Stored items

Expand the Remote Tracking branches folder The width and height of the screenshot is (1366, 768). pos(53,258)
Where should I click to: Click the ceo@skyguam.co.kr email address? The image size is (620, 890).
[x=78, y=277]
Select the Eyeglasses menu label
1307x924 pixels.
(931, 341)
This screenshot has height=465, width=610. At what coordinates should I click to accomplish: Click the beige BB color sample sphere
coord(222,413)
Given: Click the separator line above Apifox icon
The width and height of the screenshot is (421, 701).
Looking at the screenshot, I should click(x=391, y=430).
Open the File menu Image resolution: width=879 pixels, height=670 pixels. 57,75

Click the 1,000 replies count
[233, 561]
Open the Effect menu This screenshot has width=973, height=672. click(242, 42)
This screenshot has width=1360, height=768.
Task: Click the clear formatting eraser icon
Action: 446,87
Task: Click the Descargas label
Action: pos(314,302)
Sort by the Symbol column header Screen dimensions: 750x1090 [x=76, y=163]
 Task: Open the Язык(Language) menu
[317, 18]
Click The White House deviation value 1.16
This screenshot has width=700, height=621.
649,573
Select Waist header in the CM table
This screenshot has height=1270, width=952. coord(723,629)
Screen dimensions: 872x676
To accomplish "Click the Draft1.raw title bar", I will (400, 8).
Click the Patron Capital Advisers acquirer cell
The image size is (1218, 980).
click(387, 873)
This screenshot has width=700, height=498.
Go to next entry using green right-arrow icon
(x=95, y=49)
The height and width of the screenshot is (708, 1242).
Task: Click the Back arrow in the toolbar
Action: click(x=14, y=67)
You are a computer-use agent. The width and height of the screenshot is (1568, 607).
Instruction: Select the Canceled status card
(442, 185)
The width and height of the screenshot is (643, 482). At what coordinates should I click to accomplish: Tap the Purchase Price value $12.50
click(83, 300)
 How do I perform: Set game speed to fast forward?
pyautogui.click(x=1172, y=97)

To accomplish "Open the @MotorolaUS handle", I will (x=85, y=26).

Work request
The expected result is an exact transcription of the lines from the one containing "Select the Eyeglasses menu label" through the end of the records above; please include both ends.

Answer area
Select the Eyeglasses menu label
1307x924 pixels.
(931, 341)
This screenshot has height=465, width=610. At what coordinates should I click to accomplish: Click the beige BB color sample sphere
coord(222,413)
Given: Click the separator line above Apifox icon
The width and height of the screenshot is (421, 701).
Looking at the screenshot, I should click(x=391, y=430).
Open the File menu Image resolution: width=879 pixels, height=670 pixels. 57,75

Click the 1,000 replies count
[233, 561]
Open the Effect menu This screenshot has width=973, height=672. click(242, 42)
This screenshot has width=1360, height=768.
Task: Click the clear formatting eraser icon
Action: 446,87
Task: Click the Descargas label
Action: pos(314,302)
Sort by the Symbol column header Screen dimensions: 750x1090 [x=76, y=163]
 Task: Open the Язык(Language) menu
[317, 18]
Click The White House deviation value 1.16
This screenshot has width=700, height=621.
649,573
Select Waist header in the CM table
This screenshot has height=1270, width=952. coord(723,629)
Screen dimensions: 872x676
To accomplish "Click the Draft1.raw title bar", I will (400, 8).
Click the Patron Capital Advisers acquirer cell
The image size is (1218, 980).
click(387, 873)
This screenshot has width=700, height=498.
Go to next entry using green right-arrow icon
(x=95, y=49)
The height and width of the screenshot is (708, 1242).
Task: Click the Back arrow in the toolbar
Action: click(x=14, y=67)
You are a computer-use agent. The width and height of the screenshot is (1568, 607).
Instruction: Select the Canceled status card
(442, 185)
The width and height of the screenshot is (643, 482). At what coordinates should I click to accomplish: Tap the Purchase Price value $12.50
click(83, 300)
 How do I perform: Set game speed to fast forward?
pyautogui.click(x=1172, y=97)

To accomplish "Open the @MotorolaUS handle", I will (x=85, y=26).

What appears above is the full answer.